空調機のチューニングポイント〔其の4〕
東洋ビル管理株式会社
省エネルギー技術研究室
室長 中村 聡
加湿(3)
7、総合図書館の上水使用量
表-1は総合図書館における平成10年度と平成20年度の上水使用量を比較したものだ。
館内湿度は40%ぎりぎりを維持している。
1・2月は常時加湿をしている時期であり、7・8月は加湿することはないため、比較に使用するには最適な時期である。
地域冷暖房のため冷却塔はなく、トイレは中水を使っている。加湿以外での上水使用量は、図書館利用者が直接使うものが殆どでなので、来館者数により増減する。
平成10年度 | 平成20年度 | |
7・8月使用量 | 520㎥ | 453㎥ |
7・8月開館日数 | 52日 | 52日 |
7・8月の日使用量 | 10.0㎥/日 | 8.71㎥/日 |
1・2月使用量 | 1,196㎥ | 495㎥ |
1・2月開館日数 | 46日 | 46日 |
1・2月の日使用量 | 26.0㎥/日 | 10.76㎥/日 |
日使用量差 | 16.0㎥/日 | 2.05㎥/日 |
表-1 上水使用量
この表によると平成10年度と平成20年度の、加湿をおこなっていない7・8月の上水使用量は520㎥と453㎥で13%減となっているが、加湿期の1・2月を比べてみると平成10年度の1,196m3に対して平成20年度は495m3と半分以下にまで減っている。開館日当りの日使用量差を比較すると16 m3/日-2.05 m3/日=14.05m3/日となり、こんなにも減っているのだ。この上水使用量の差が全て加湿によるものだと断言はできないが、加湿チューニングが大きな要因であることは間違いないはずだ。
冬季と夏季の日使用量の差が加湿に使用している水量だとすれば、平成10年度はこれだけの水が蒸発せずに空調機内で温熱を奪い温水となって排水されていたことになる。この数値をみればいかに効率よく水を蒸発させることが大切なのかが分かるだろう。
8、疑問点
ただし表-1の数値には疑問点があるので説明したい。
7・8月は学校が夏休み期間中であり来館者が最も多くなる時期である。それに比べて1・2月は来館者が多いとはいえない時期である。
来館者が多ければ水の使用量が増える訳だから、7・8月のほうが1・2月よりも多くなるはずである。よって、日使用量の少ない1・2月と日使用量の多い7・8月の数値を比較することは正確とはいえない。よって7・8月の日使用量を少なくするか1・2月の日使用量を多めにして計算するほうが正確であろう。
次に開館日の日数で割ることにも若干の疑問が残る。休館日であっても一部の空調機は運転しており、十数名の人が居るのであるから、開館日より少ないとはいえ水の使用量はゼロではない。しかし条件的には1・2月も7・8月も同じであり、休館日の使用量は開館日と比べて極端に少ないため無視することにした。
これらの疑問点があることを考慮して計算すれば、平成10年度と平成20年度の日使用量差は、表-1での計算値14.05m3/日よりも増えることになり、15m3/日以上になるのではないかと推測する。つまり加湿チューニングをおこなう以前は15m3/日以上もの温水を無駄に捨てていた可能性があるのだ。

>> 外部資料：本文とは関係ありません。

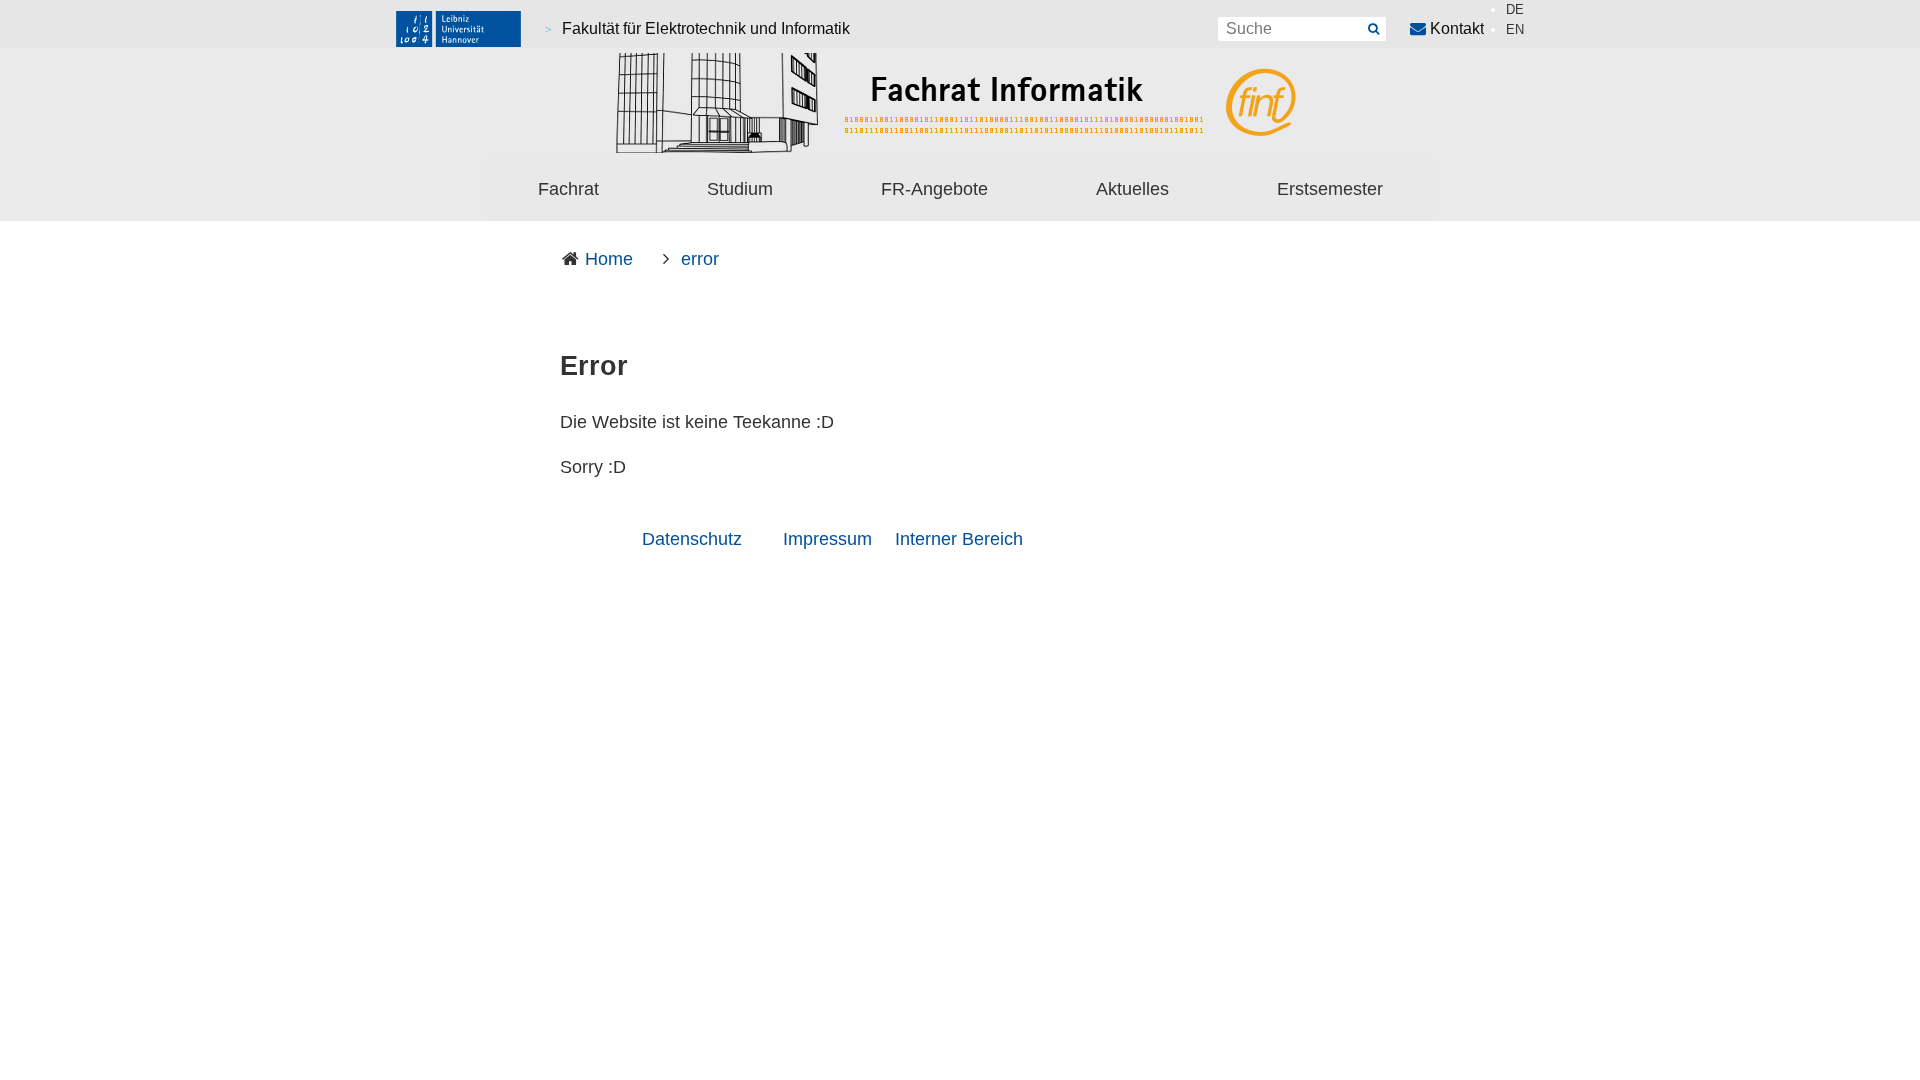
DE (1515, 9)
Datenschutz (692, 539)
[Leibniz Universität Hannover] (458, 29)
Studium (740, 189)
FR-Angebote (934, 189)
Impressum (827, 539)
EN (1515, 29)
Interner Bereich (959, 539)
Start (1374, 29)
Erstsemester (1330, 189)
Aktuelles (1132, 189)
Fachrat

ビルの規模や用途、加湿装置の種類、加湿状況、設定温度・湿度によっても違ってくるので、あくまでも参考の数値と思っていただきたいが、もし60℃の熱コイルにスプレーしても蒸発しなかった、これだけの量の温水が捨てられているとすれば、どれだけの熱エネルギーを捨てていることになるのだろうか。
気が付かないままに、これが現実となっているビルがないとは限らない。